[DATASET]
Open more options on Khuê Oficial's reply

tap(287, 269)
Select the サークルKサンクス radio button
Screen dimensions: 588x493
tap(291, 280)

[STATED PROBLEM]
Report each line in the records above that contains the string "reply". Capitalization must match.

[EXPECTED ANSWER]
Open more options on Khuê Oficial's reply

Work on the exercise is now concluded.